One well-known children’s story that passed me by in youth is The Velveteen Rabbit, by Margery Williams. On the surface, it is the story of a plush toy – not unlike my Donovan B. Bear, who sits nursing his coffee on my profile photo – who, after years of being played with, slept with, and loved to death, has developed a personality, a joie de vivre, and a burning desire to be Real. At first, his Reality is imposed by his Boy/Owner – no doubt the same sort of projection of facets of the Boy’s own personality upon the toy that each of us has imposed upon well-loved toys of our own. As the Velveteen Rabbit ages, his adventures with the Boy dirty his sateen ears, undo his seams, and rub off the pile of his velvet, giving a bit more “personality” to his outward appearance as well.
Times may have changed, and we may be somewhat older than the Boy, but our need for play never dies; it just mutates. Today, we play in the nearly-infinite nursery called The Internet, creating both new scenarios for our old toys, and new toys for our old scenarios. Some of the most popular toys in this nursery are the “social networks” in which we create relationships, play, and interact. I don’t believe it’s a stretch to say we are privileged to play in a large toybox called “Ning”, in a playhouse called “TuDiabetes”.
“A toybox?!” you may scoff. “A playhouse?” Social interaction may be defined as the play of words and actions, wants, needs, and exuberances on a community stage. Each Web site, each social network, each little Internet subuniverse we create is no more than an empty room with a bit of furniture until we make it Real. Just like that old plush sofa is just a plush sofa until you hide behind it and make it a fort, and just like a stage is just a room with a curtain instead of a wall until you open it up with dialog and action, a social network needs people being, well, social to make it Real.
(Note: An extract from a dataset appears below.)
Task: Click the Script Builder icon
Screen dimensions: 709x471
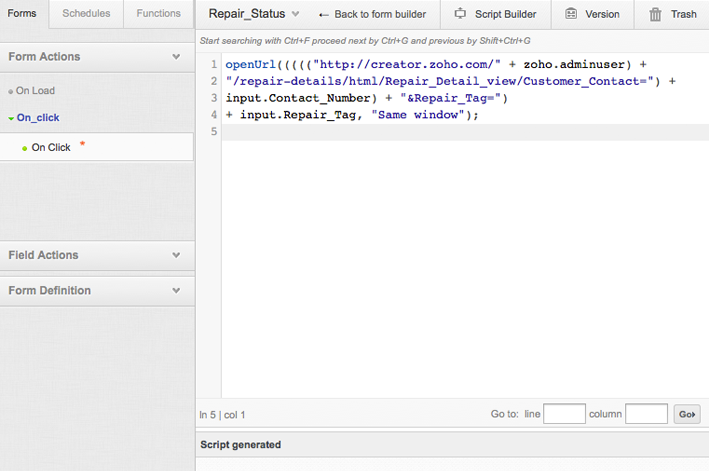Action: pos(460,14)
And so, the Velveteen Rabbit test.
In its technical description, TuDiabetes exists only as instructions in the brain of one, or several, computers housing the Ning networks. Each time one of us requests that one of those computers “serve” us a page, TuDiabetes is created afresh on our computer screens – perhaps to stay until we reboot a fluky Windows operating system – but what we see is the Velveteen Rabbit in the nursery cupboard. It is not until we read the fora, post messages and blogs, post pictures, and make friends that we begin to see a personality behind the pages. With our posts, we leave something of ourselves in the community – that indelible mark which, over time, serves to make that sterile room Real in our minds. We know that even when we close the browser, TuDiabetes will continue on another computer, or even in the nursery cupboard that is Ning’s server farm, and that it will have evolved again when next we summon it forth. TuDiabetes has its own adventures when we are away, and tells us of all the wonderful, scary, and touching things its members have done.
While the Velveteen Rabbit’s story ends – or perhaps begins? – with the “nursery magic fairy” turning the image of adventure-worn velveteen and sawdust into a flesh-and-blood rabbit, TuDiabetes becomes Real every time a member makes real friend of an online acquaintance, every time someone turns to us saying, “Help me!” or “Celebrate with me!” It becomes Real every time a member says, “TuDiabetes is a place where…” Not “TuDiabetes is a site” – but “TuDiabetes is a place.” We have made this Cyberplace Real. And when we get together In Real Life, the “cybernursery magic fairy” waves her virtual wand, and we are a Place. We are a People. We are a Community. We are Real.
In the eyes of our members, we have passed the “Velveteen Rabbit” test.